- What to do -
Which lines in the data below contain the word "header"? Return each of them.

Collected data:
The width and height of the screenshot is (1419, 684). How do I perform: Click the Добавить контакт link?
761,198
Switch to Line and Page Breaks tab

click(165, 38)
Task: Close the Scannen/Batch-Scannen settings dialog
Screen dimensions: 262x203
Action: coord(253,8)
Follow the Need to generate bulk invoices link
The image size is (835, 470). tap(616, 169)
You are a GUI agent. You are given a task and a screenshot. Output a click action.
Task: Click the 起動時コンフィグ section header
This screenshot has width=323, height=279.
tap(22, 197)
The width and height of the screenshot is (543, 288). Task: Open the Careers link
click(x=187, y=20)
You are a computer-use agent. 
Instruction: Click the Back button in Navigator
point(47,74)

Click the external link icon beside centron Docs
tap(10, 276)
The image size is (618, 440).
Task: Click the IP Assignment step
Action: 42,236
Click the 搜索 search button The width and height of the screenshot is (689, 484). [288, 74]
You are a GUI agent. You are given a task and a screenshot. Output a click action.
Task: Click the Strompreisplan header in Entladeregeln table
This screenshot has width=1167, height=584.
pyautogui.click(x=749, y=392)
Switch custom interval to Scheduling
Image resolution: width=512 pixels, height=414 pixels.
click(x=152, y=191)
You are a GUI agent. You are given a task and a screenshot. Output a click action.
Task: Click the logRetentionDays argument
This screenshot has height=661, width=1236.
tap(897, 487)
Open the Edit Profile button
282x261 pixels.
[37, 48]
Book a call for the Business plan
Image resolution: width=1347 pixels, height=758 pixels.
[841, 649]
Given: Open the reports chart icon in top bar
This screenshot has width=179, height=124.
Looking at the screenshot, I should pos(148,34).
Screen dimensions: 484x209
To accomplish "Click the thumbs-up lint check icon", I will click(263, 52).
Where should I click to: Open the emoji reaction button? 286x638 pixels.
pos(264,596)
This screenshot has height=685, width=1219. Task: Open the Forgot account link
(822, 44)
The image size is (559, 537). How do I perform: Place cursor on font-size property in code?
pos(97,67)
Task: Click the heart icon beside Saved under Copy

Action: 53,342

- Result -
Task: Click the 起動時コンフィグ section header
Task: Click the Strompreisplan header in Entladeregeln table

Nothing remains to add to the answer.